Database Bottlenecks and Sharding: Strategies for Horizontal and Vertical Partitioning

1. Database Bottlenecks

Whether the bottleneck is I/O or CPU, both ultimately increase the number of active database connections, approaching or exceeding the maximum connections the database can handle, which can cause service degradation, high concurrency, low throughput, or crashes.

1. I/O Bottleneck

First case: Disk read I/O bottleneck caused by hot data that cannot fit into the cache, leading to massive I/O on each query –> Database sharding and vertical partitioning .

Second case: Network I/O bottleneck when the amount of data requested exceeds bandwidth –> Database sharding .

2. CPU Bottleneck

First case: Inefficient SQL (joins, GROUP BY, ORDER BY, non‑indexed conditions) increases CPU load –> SQL optimization , proper indexing, and moving business calculations to the service layer.

Second case: Large single‑table data volume causing full scans and low SQL efficiency –> Horizontal table partitioning .

2. Sharding Strategies

1. Horizontal Database Sharding

Concept: Use a field as the sharding key and split one database into multiple databases according to a strategy (hash, range, etc.).

Each database has the same schema .

Data in each database is distinct with no overlap.

The union of all databases represents the full dataset.

Scenario: When absolute concurrency spikes and there is no clear business module to justify vertical sharding.

Analysis: Adding more databases reduces I/O and CPU pressure proportionally.

2. Horizontal Table Partitioning

Concept: Use a field as the sharding key and split one table into multiple tables according to a strategy (hash, range, etc.).

Each table shares the same schema .

Data in each table is distinct with no overlap.

The union of all tables represents the full dataset.

Scenario: The system’s absolute concurrency is not high, but a single table’s size hurts SQL efficiency and increases CPU load.

Analysis: Smaller tables improve single‑query performance and reduce CPU usage.

3. Vertical Database Sharding

Concept: Use a table as the sharding unit and split tables belonging to different business domains into separate databases .

Each database has a different schema .

Data in each database is distinct with no overlap.

The union of all databases represents the full dataset.

Scenario: Absolute concurrency rises and distinct business modules can be isolated.

Analysis: Enables service‑oriented architecture; shared configuration or dictionary tables can be moved to dedicated databases for further decoupling.

4. Vertical Table Partitioning

Concept: Use a field to separate hot and cold columns, placing hot columns in a master table and cold columns in an extension table .

Result:

Each table’s schema differs.

Data in each table overlaps on at least one column (usually the primary key) for joining.

The union of all tables equals the full dataset.

Scenario: High absolute concurrency is not the issue; instead, many columns cause large rows, leading to cache misses and random‑read I/O.

Analysis: By keeping hot data in the master table, cache hit rate improves and random I/O decreases; data must be joined at the service layer, avoiding costly joins in the database.

3. Sharding Tools

1. Sharding‑Sphere (jar, formerly Sharding‑JDBC); 2. TDDL (Taobao Distributed Data Layer, jar); 3. Mycat (middleware).

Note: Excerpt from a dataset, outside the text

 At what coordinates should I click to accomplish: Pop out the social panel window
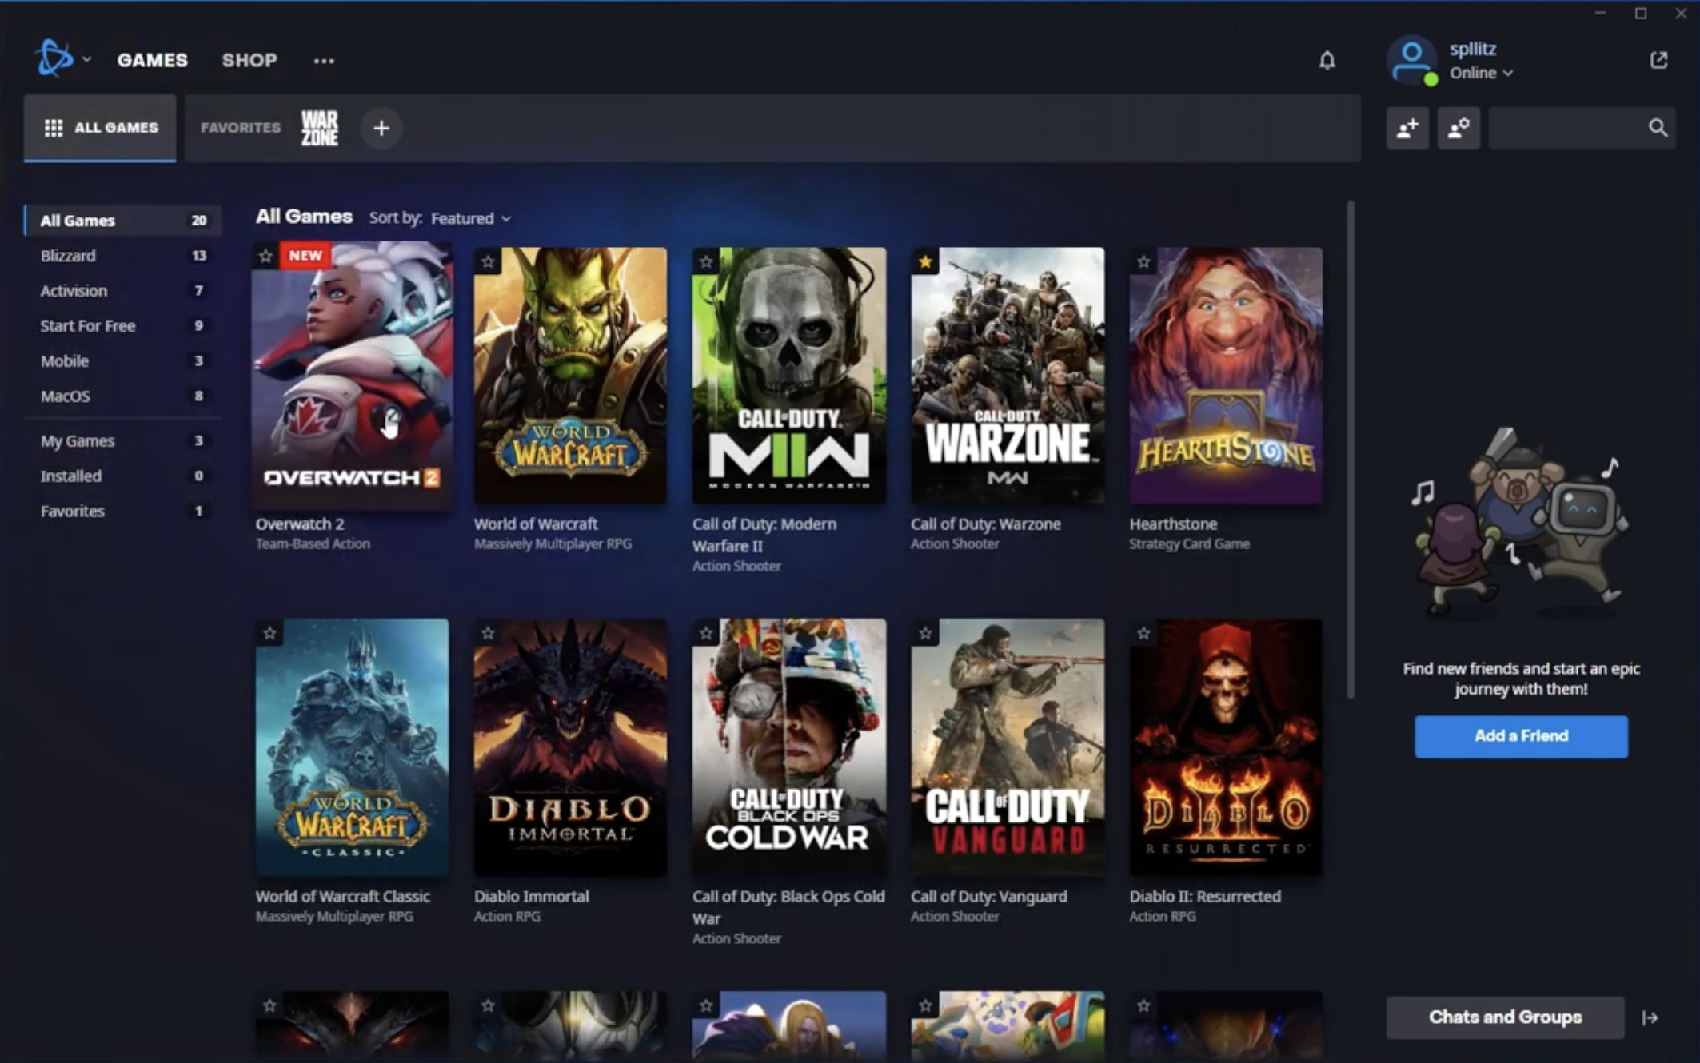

Note: Evaluate pros and cons yourself; prioritize official docs and community support.

4. Sharding Implementation Steps

Assess capacity (current and growth) → choose a uniform key → define sharding rule (hash, range, etc.) → execute (usually dual‑write) → handle expansion while minimizing data movement.

5. Sharding Challenges

1. Queries without the partition key

Endpoint only has a non‑partition key condition.

Mapping Method

Gene Method

Note: Use a distributed ID generator (e.g., Snowflake) to create user IDs; the gene bits determine the target shard.

2. Multiple non‑partition keys on the endpoint.

Mapping Method

Redundancy Method

3. Backend queries with various non‑partition key combinations.

NoSQL Method

Redundancy Method

2. Cross‑shard pagination

Use the NoSQL approach (e.g., Elasticsearch) to handle pagination across shards.

3. Scaling (horizontal sharding)

1. Horizontal database scaling (upgrade read‑replica method).

Note: Scaling is exponential.

2. Horizontal table scaling (dual‑write migration).

Steps: (1) Enable dual‑write in the application and deploy; (2) Copy old data to the new database; (3) Verify data consistency; (4) Remove dual‑write and finalize deployment. Dual‑write is a common solution.

6. Sharding Summary

1. Identify the real bottleneck before deciding how to partition; avoid splitting just for its own sake.

2. Choose a sharding key that balances even data distribution and supports non‑partition key queries.

3. Keep sharding rules as simple as possible while meeting requirements.